Since brevity is required here, I would like to refer to Five Characteristics of Philosophical Practice limit, which many of the previous conversations in my philosophical practice were peculiar to. With these five characteristics I do not claim to be complete. They are kind of the lowest common denominator in the conversations I have had with my guests for many years. The five characteristics of philosophical practice as I would like to understand them are in detail:


  1. Learning the language - and thus the world - of my counterpart. This means that I do not force my counterpart into the corset of a theory or worldview or undergo a prefabricated practical procedure derived from a theory. This is perhaps the main difference to forms of counseling or therapy, in which as a rule one starts from a theory and then applies a practical procedure derived from this theory to each individual to be counseled. In complete contrast to this, I am initially the pure listener and amazed who learns the language of the other. In this I see the basic attitude of the philosophical practitioner that he becomes empty of himself and his preconceived opinions and theories, that he becomes empty so that the other, the guest of the philosophical practice, can come into his own. This being or becoming empty is less a technique than an attitude that respects and appreciates the person in his or her uniqueness. This attitude was once called in ancient Greek philosophy epoch denotes, from ep-echein, to hold back, to abstain from judgment.


  1. Make the problem connectable. Very often the visitor to the Philosophical Practice finds himself in a kind of dead end or endless loop with his problem or concern. This can sometimes also be experienced as loneliness and isolation. The search for a viable path or way out is often made easier if one looks at whether and how this problem or question has already been discussed, developed or answered in philosophy or the history of science. With this reference one leaves the dead end of loneliness and finds a connection to the public network of paths and roads. The problem is made connectable. You now share it with others who can now contribute directly or indirectly to the conversation. This refines the question and gives it more weight, which in most cases leads to one


  1. Upgrade of the question leads. By this I mean that characteristic of the Philosophical Conversation: that this gradually leads to a refinement or qualitative improvement of the question posed in the course of time. This was and is also the main contribution with which philosophy and philosophizing have enriched the world and continue to do so, namely the problematization of the question itself. The problematization requires a sense of history in a positive sense, both in the biographical as well as in the actually historical Senses, as well as practical-dialectical knowledge. Problems can thus be dialectically developed further in conversation and joint reflection. Here the philosophical practice has an obvious proximity to the development novel and film. This is also an attitude that I would like or expect from the Philosophical Practitioner: to listen to the guest with such concentration and such far-sighted thinking that can be addressed on many levels, just like reading a great novel or understanding a film requires. The goal is to read and understand the entire novel or film and to recognize the development of the character in it. Only that in the case of philosophical practice, of course, even more human commitment is required, since it is about an actual person and the happiness of his life.
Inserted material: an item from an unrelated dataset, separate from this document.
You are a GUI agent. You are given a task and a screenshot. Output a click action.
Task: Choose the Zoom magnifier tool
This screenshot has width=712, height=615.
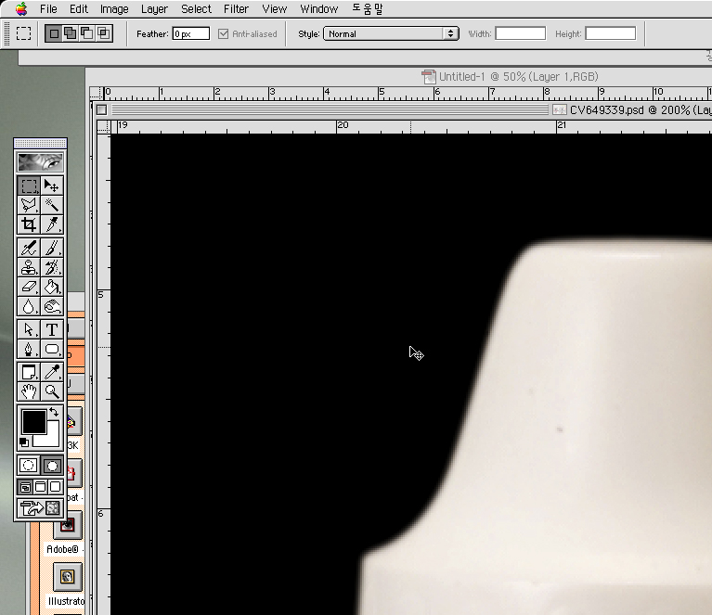coord(52,391)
  1. The reference to something thirdwhich enriches and expands the conversation. - What makes self-knowledge very often difficult is the fact that we are initially and mostly too close to ourselves. That is one of the main reasons why we visit a philosophical practitioner. In order to see and understand ourselves better, it is necessary to experience and look at ourselves from a distance from time to time. This can be done in three ways. By understanding ourselves as a being that has become historical, then by learning to see and experience ourselves from the perspective of others, and thirdly, that we refer to something that is similar to us or our problem situation. This third party can be, for example, a novel, a story, a film, a picture, a composition or a current or past scientific debate. The reference to this third also constitutes the spiritual, emotional and aesthetic fascination of philosophical practice.


  1. Optional: exercises. It is not for everyone to do regular mental and physical exercises. Most of the guests find their satisfaction in the ongoing discussions. Therefore, this characteristic of my philosophical practice is also optional. Nietzsche has in connection with the formation of character in his Untimely considerations once spoken of “regular self-activity”, which is necessary in order to cultivate and develop one's own life. I have partly adopted such exercises and partly developed them myself. With this I tie in with the ancient Greek and Roman philosophical practice. The tradition of the Stoa, for example. It also became known through the exercises through which, as the philosophical practitioner Gerd Achenbach likes to put it, “life-long partnership” can be cultivated and achieved.